You can’t rule on pride, things to be proud of. You can’t launch ‘be proud’ as a value, or as a behaviour. Pride is an outcome, a by-product of other things.
Each of us sees it in very different ways. But many leaders ask themselves the question, what would we like to be proud of? What would our people be proud of? These are good and legitimate questions.
I suggest there are 4 areas and sources of that ‘desired pride’, and although by no means mutually exclusive, there are different emphasis and priorities amongst people.
The statements may look like this:
- I am proud of my professional development, my constant skilling. I am in professional growth mode. I learn so much!
- I am proud of what I achieve, or we, as a team. Of our accomplishments around an idea, or product, or service. I do (we do) so much, and so well!
- I am proud of the culture, the way we do things, the environment, colleagues, the way we treat people. I feel so comfortable, so engaged!
- I am proud of what the company is about, its ‘space in the world’, what does for (people, society, a cause, innovation…). We make so much of a difference!
There will be more. There will be combinations. But the point of this diversity is that leaders need to know.
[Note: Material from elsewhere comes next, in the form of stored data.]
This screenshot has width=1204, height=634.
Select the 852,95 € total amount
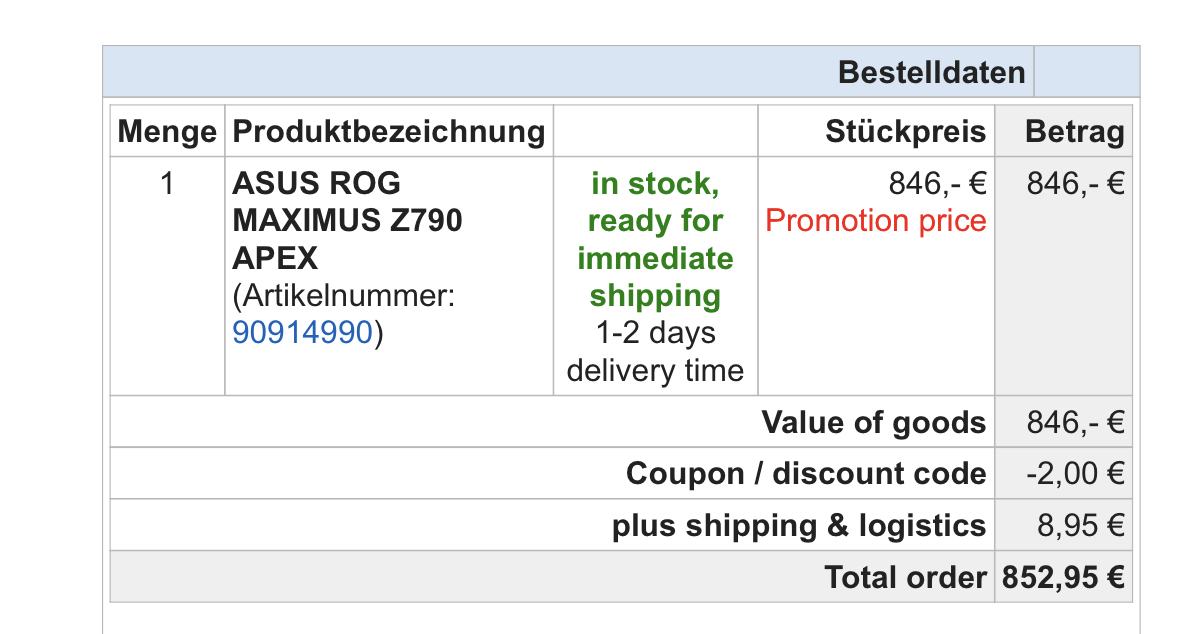1062,577
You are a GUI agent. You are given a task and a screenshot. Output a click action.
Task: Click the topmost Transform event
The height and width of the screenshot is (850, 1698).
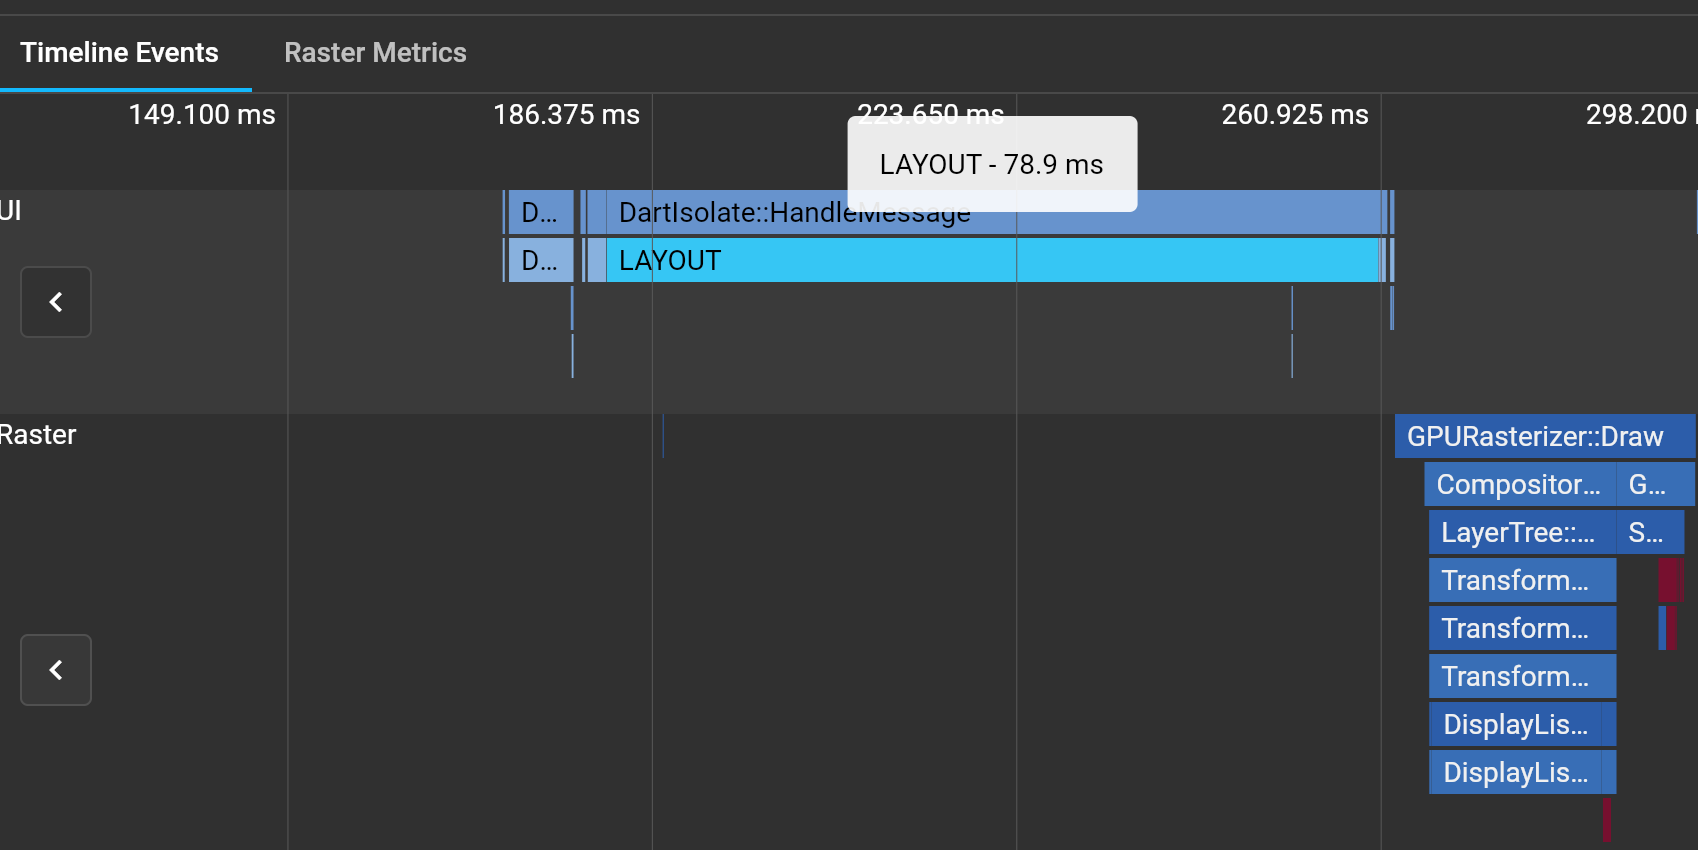point(1521,580)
Therefore they need to ask people, to find out.
My source of pride may be different than yours. Alignment is not about sharing the same source, but to walk along with compatible pride ( and dreams).
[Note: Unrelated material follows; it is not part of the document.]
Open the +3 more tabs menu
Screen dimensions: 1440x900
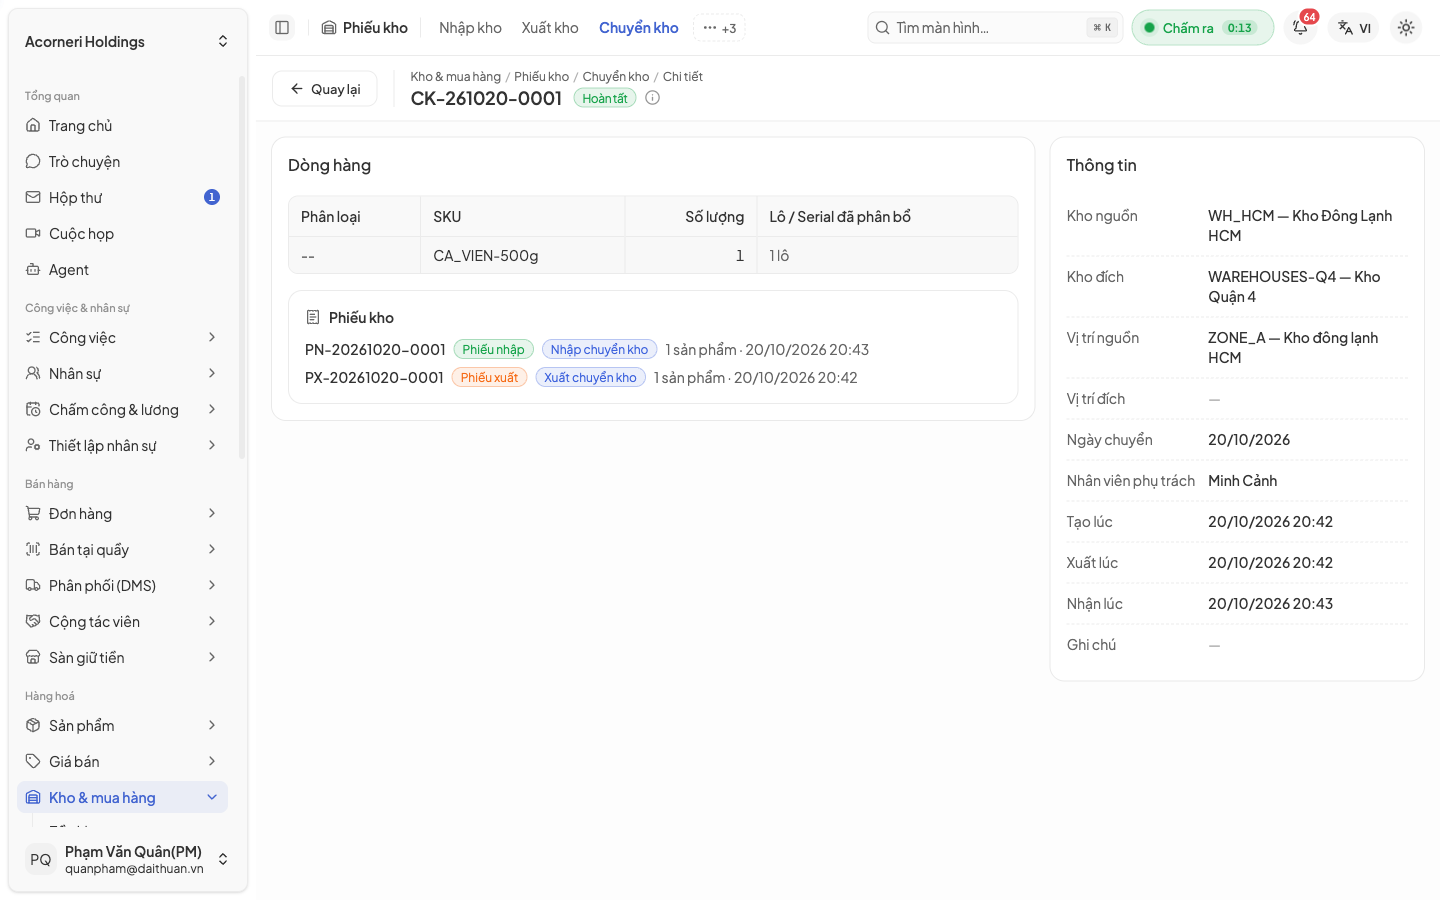(x=719, y=28)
‘Being proud’ is not a behaviour. It is a state of mind, a mood, a feeling that can be translated into behaviours. The behaviour question is, what is that people do (including say) that, when they do, it means for us that that person is proud of being here?
As leader, if you want pride, try to answer the behavioural questions. Don’t start with a generic ‘pride value’, trying to define it in the abstract. Pay attention to the language people use. Then go backwards and see what people do.
Don’t prescribe pride. Let it emerge from what you do.